Presentati i trial sull’uso di EVP-6124 ed epithilone D

Alla riunione annuale dell'Associazione Alzheimer a Vancouver, si succedono, come era prevedibile, gli annunci sugli sviluppi della ricerca.
Finanziato dalla EnVivo Pharmaceuticals, che sta sviluppando il farmaco denominato EVP-6124, uno studio attesta che il farmaco ha contribuito a migliorare memoria, linguaggio, attenzione e altre abilità mentali nelle persone con malattia precoce di Alzheimer. Lo studio ha coinvolto 409 pazienti con malattia di Alzheimer lieve o moderata che sono stati o in trattamento con i farmaci donepezil (Aricept) o rivastigmina (Exelon) o non sono stati sottoposti ad alcun trattamento.

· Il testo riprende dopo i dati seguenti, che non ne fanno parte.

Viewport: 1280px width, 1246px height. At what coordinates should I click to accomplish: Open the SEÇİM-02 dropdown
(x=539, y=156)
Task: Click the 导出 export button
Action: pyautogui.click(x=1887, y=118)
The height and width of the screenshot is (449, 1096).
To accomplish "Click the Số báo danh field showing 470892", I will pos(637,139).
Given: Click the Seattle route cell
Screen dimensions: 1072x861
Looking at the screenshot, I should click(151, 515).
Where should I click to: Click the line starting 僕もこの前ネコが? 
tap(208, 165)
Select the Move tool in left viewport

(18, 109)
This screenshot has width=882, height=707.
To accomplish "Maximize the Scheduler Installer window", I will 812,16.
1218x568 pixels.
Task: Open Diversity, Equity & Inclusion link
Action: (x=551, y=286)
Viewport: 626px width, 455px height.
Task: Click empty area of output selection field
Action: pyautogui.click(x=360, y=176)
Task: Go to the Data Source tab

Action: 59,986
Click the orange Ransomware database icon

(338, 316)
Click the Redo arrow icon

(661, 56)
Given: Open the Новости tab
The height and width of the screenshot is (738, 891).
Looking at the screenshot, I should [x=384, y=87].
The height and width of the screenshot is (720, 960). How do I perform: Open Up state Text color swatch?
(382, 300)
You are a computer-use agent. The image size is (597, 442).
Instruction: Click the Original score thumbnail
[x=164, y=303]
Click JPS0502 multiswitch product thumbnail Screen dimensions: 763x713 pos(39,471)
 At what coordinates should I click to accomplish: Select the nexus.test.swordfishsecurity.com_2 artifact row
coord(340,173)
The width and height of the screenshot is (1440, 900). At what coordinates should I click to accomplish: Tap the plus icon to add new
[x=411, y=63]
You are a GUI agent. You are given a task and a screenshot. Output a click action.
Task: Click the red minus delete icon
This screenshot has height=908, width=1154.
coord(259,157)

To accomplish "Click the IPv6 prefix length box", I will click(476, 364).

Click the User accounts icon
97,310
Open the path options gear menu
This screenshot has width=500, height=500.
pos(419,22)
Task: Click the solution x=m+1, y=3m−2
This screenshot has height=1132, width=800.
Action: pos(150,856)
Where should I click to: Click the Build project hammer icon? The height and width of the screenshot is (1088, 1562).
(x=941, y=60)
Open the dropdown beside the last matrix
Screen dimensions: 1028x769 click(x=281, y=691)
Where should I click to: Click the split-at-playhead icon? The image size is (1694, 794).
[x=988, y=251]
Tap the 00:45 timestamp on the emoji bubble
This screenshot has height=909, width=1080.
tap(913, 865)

Durante i sei mesi, la fase 2 del trial, i pazienti hanno assunto un placebo o una delle tre diverse dosi di EVP-6124. Dopo 23 settimane di trattamento, i pazienti nel gruppo ad alto dosaggio hanno mostrato benefici statisticamente significativi nei test delle funzioni mentali rispetto a quelli che assumevano il placebo. Alcuni pazienti nei gruppi a medio e ad alto dosaggio hanno avuto da lievi a moderati effetti collaterali gastrointestinali.

L’ EVP-6124 appartiene a una famiglia di farmaci che amplificano gli effetti dell’acetilcolina, una sostanza chimica cerebrale che è essenziale per il cervello e per le funzioni di memoria e che si presenta in quantità ridotte nelle persone con malattia di Alzheimer
In definitiva il farmaco interviene sicuramente sui sintomi ma non cura la malattia, anche se lascia ben sperare.

Una seconda ricerca presentata alla Conferenza di Vancouver si riferisce invece alle proteine tau, sperimentate per ora su modello animale.
Secondo “Pen medicine” (University of Pennsylvania School of Medicine) un trattamento anti-tau chiamato epithilone D (EpoD) è efficace nel prevenire ed arrestare il progresso della malattia di Alzheimer in modelli animali, migliorando la funzionalità dei neuroni e la cognizione.

Il farmaco avrebbe la funzione di stabilizzare i microtubuli, che consentono il trasporto di sostanze nutritive essenziali e delle informazioni tra le cellule.
John Trojanowski, MD, PhD, professore di Patologia e Medicina di Laboratorio presso la Scuola Perelman di Medicina presso l'Università di Pennsylvania, ha dichiarato che "Oltre ai farmaci mirati all’amiloide, che non possono funzionare in una fase avanzata della malattia di Alzheimer, la nostra speranza è che questo e altri farmaci anti-tau possano essere testati nelle persone con malattia di Alzheimer per determinare se stabilizzare i microtubuli danneggiati dal cattivo funzionamento delle proteine tau può migliorare la situazione clinica e gli esiti patologici ".